Deforestation has slowed, and absorption of CO2 by trees regrowing on abandoned farmland has increased. She warns, however, that the data is less reliable than for fossil fuel emissions and may not have fully captured recent forest destruction in Brazil.
Still, the big question for now, say the Global Carbon Project researchers, is what happens to fossil fuel emission and, in particular, whether the best guide to future emissions is the good news from the decade before the pandemic, or the bad news from 2021.
“We are still in a strong position to turn things round. Glasgow could be a game-changer,” Le Quéré says. “We have experience of how to make emissions decline,” by putting in place energy policies that drive reductions in the use of fossil fuels.
But the task is formidable. She estimates that to keep warming to 1.5 degrees C (2.7 F) requires limiting all future emissions to a total of 420 billion tons of CO2. At current emissions rates, that limit will be reached in just 11 years. So urgent reductions are needed now. A plausible path, says Le Quéré, would see emissions cuts on the scale that happened during 2020, but repeated year-on-year until emissions get to net-zero by mid-century.
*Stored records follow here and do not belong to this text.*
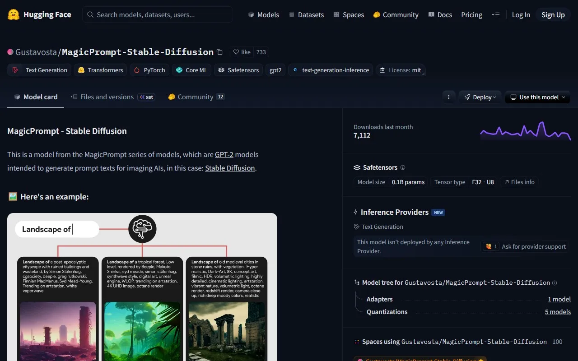Click the Model tree info icon
Image resolution: width=578 pixels, height=361 pixels.
555,283
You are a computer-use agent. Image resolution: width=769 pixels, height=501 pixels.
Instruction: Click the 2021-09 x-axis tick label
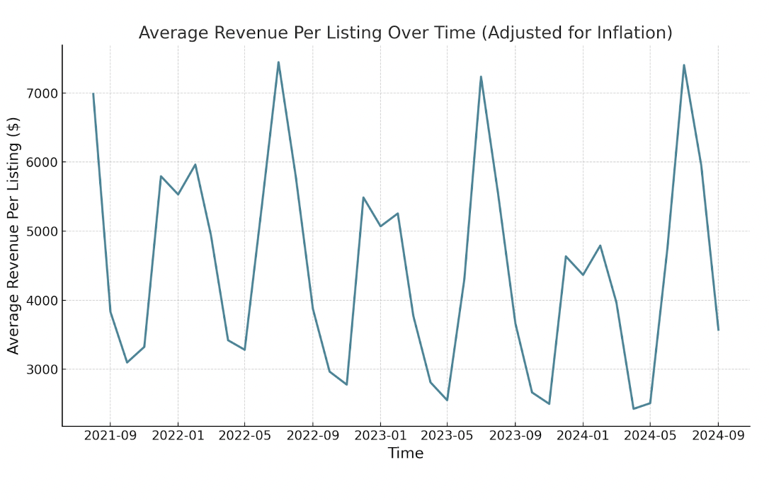point(110,436)
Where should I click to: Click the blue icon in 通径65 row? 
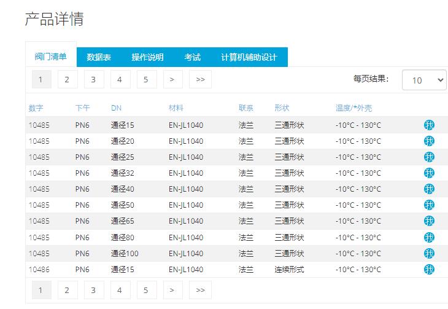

And what really counts, especially in the short term, says Peters, is what happens to coal. If its recent rebound in economies such as China and India proves more than a post-pandemic surge, then the world is in deep, deep trouble — on track for 3 or 4 degrees C at least.
The Glasgow conference’s priority, Peters says, should not be what happens in 2050, nor even in 2030. Declarations about banishing coal in the 2040s are right now beside the point. “The big question for the COP is what gets done today and next year to stop emissions going up,” he says. And “coal is the big uncertainty.”